Des chercjheurs de l'université de Mons ont participé à une étude européenne visant à en savoir plus sur les adultes qui entrent en contact avec des enfants sur le net. Associés à trois autres universités européennes, ils ont dressé le profil de ces prédateurs. Pour cela, ils ont travaillé en collaboration avec la police et avec des "grommers", soit des pédophiles qui utilisent internet pour créer un contact avec leurs victimes.
"L'escalade peut être assez rapide"
Ces abuseurs ont en moyenne 40 ans, et pour 35% d'entre eux, ils ont des antécédents judiciaires. "En général, la prise de contact se fait via internet. Donc via les réseaux sociaux et les boîtes mail.
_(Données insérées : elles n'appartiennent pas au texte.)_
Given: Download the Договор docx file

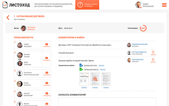Looking at the screenshot, I should (101, 66).
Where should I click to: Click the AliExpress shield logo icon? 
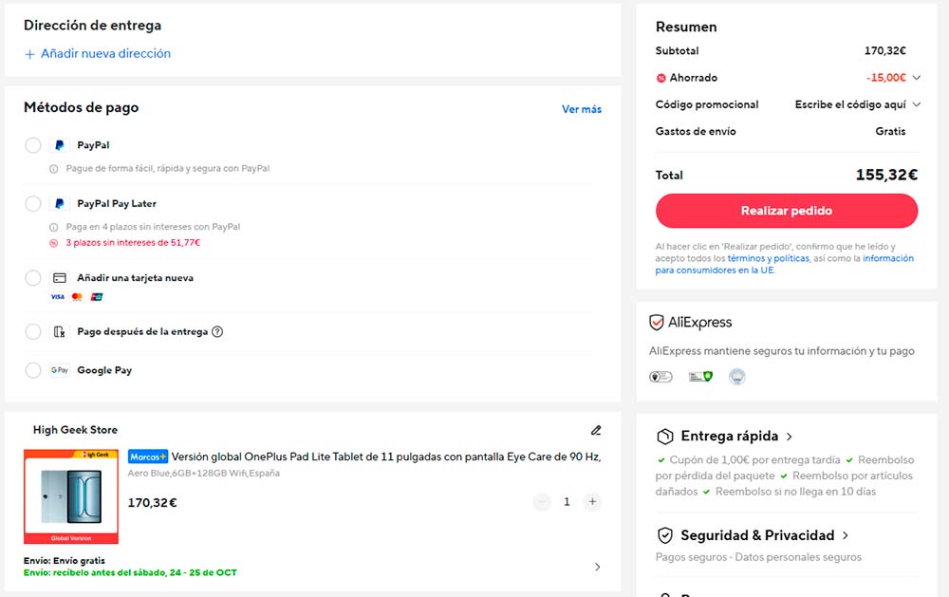657,323
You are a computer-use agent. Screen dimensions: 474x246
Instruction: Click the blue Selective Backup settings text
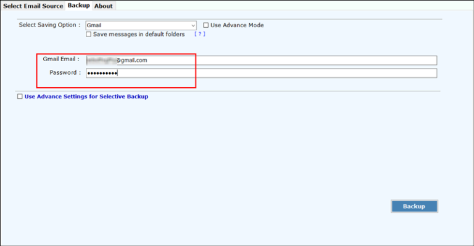(x=86, y=96)
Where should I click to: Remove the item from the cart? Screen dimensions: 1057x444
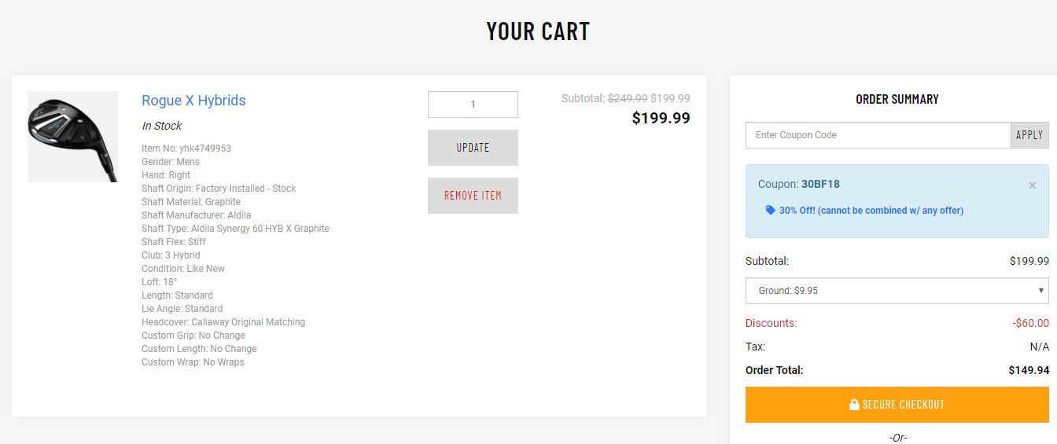tap(473, 196)
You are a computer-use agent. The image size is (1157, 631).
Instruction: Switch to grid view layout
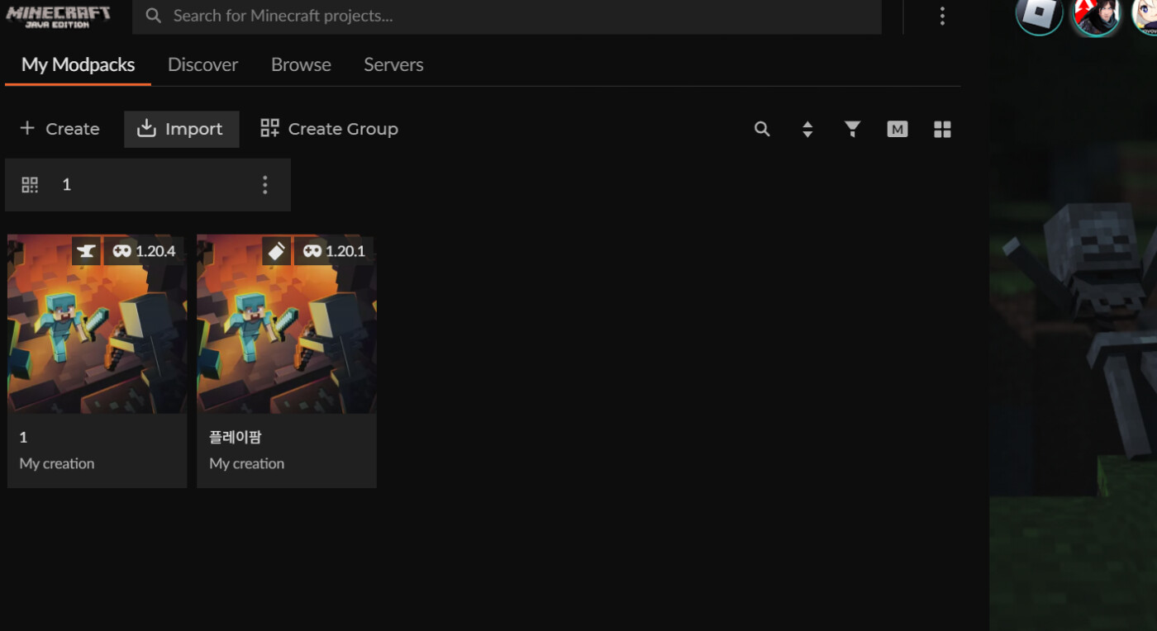[x=942, y=129]
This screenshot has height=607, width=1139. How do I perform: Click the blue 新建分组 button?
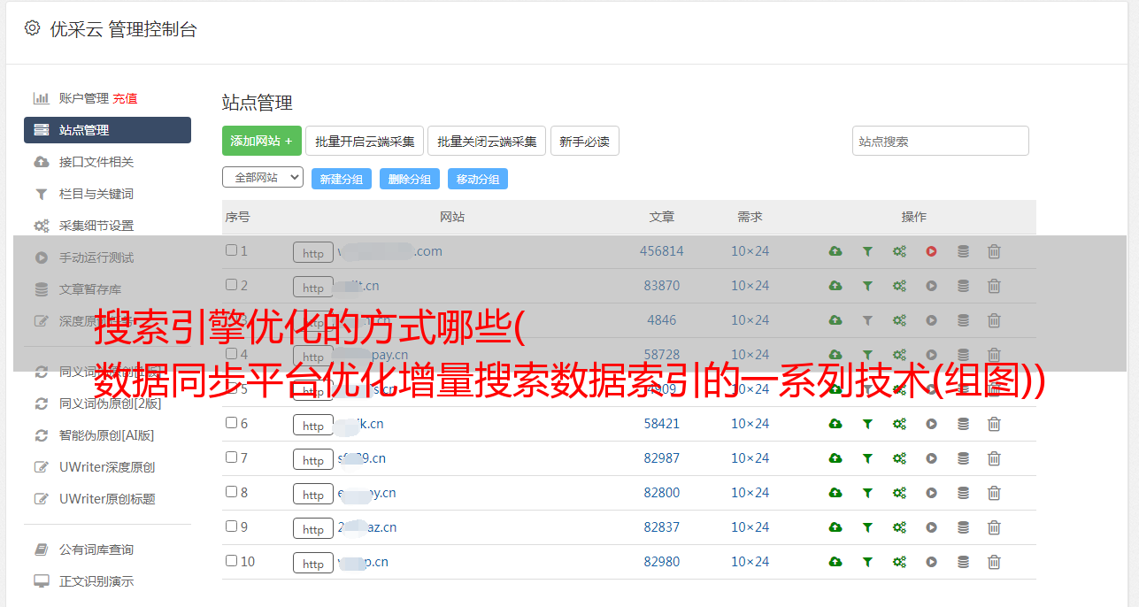pyautogui.click(x=341, y=179)
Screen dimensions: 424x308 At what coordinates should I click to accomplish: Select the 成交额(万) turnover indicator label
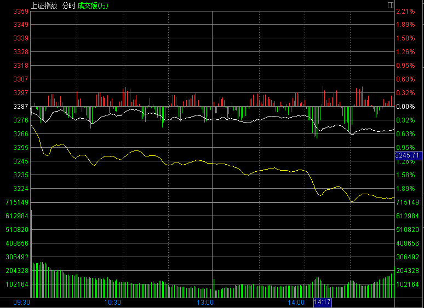(93, 5)
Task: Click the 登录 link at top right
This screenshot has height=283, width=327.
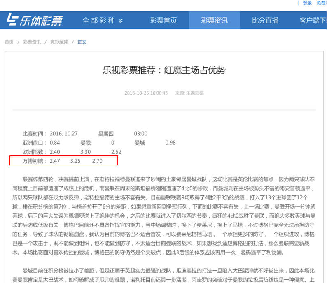Action: (307, 3)
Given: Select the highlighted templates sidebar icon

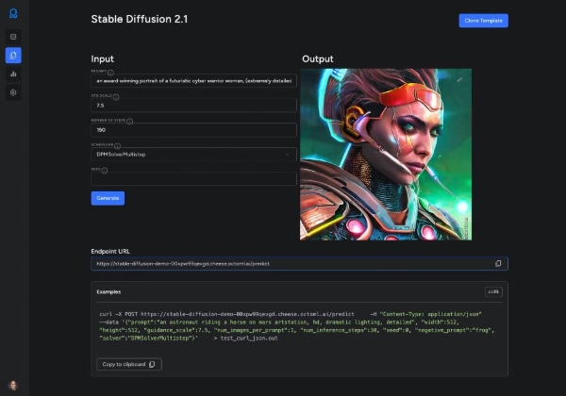Looking at the screenshot, I should point(13,56).
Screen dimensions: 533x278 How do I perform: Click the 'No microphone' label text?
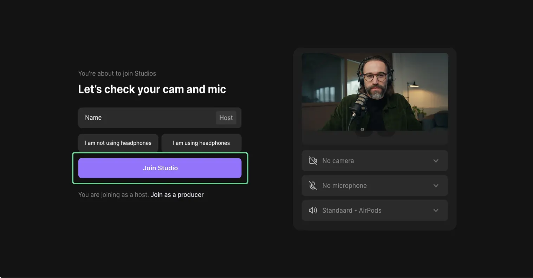345,185

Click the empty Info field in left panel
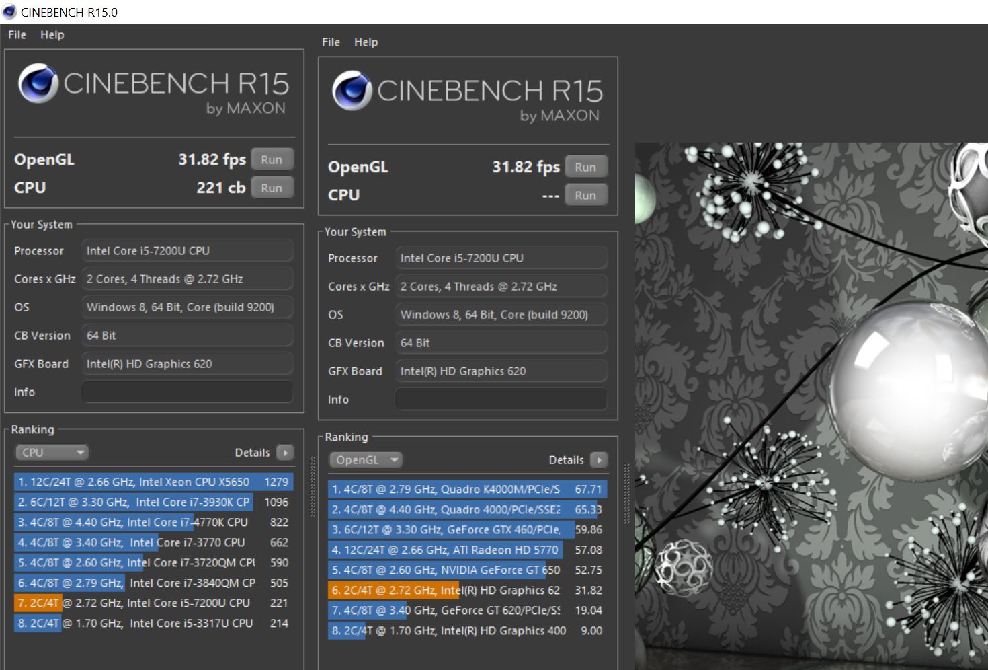pos(188,392)
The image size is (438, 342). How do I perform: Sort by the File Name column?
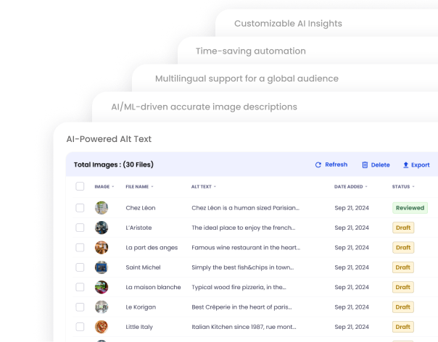pos(139,187)
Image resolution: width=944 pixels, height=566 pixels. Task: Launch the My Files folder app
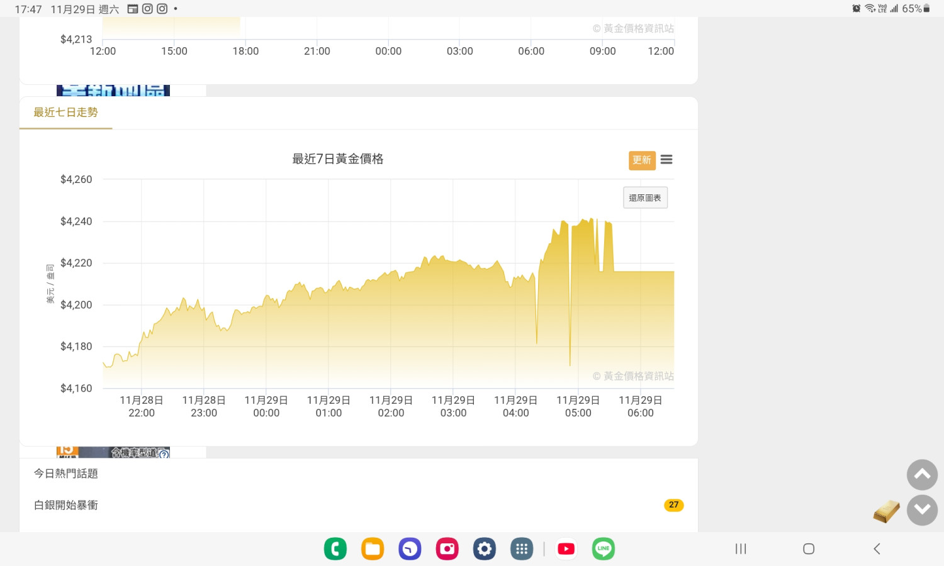(x=373, y=549)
L'escalade peut être assez rapide, et là l'agresseur peut commencer à utiliser le téléphone et devenir beaucoup plus proche de sa victime", a expliqué Vanessa Milazzo de la faculté de Psychologie de l'université de Mons.
L'étude a également permis de dresser un portrait "type" des victimes. Il s'agit à 84% de filles, souvent âgées de plus ou moins 13 ans.
Trois catégories
Les agresseurs, eux, ont été divisés en trois groupes: ceux qui recherchent un simple contact, d'autres qui apprécient la manipulation, et enfin ceux qui ont pour objectif d'abuser sexuellement de leur victime.
La règle à retenir est de ne surtout pas donner d'information personnelle a un individu que l'on ne connaît pas, et avoir une adresse mail avec des pseudos plutôt que le nom de famille s'il y a échange de courrier électronique.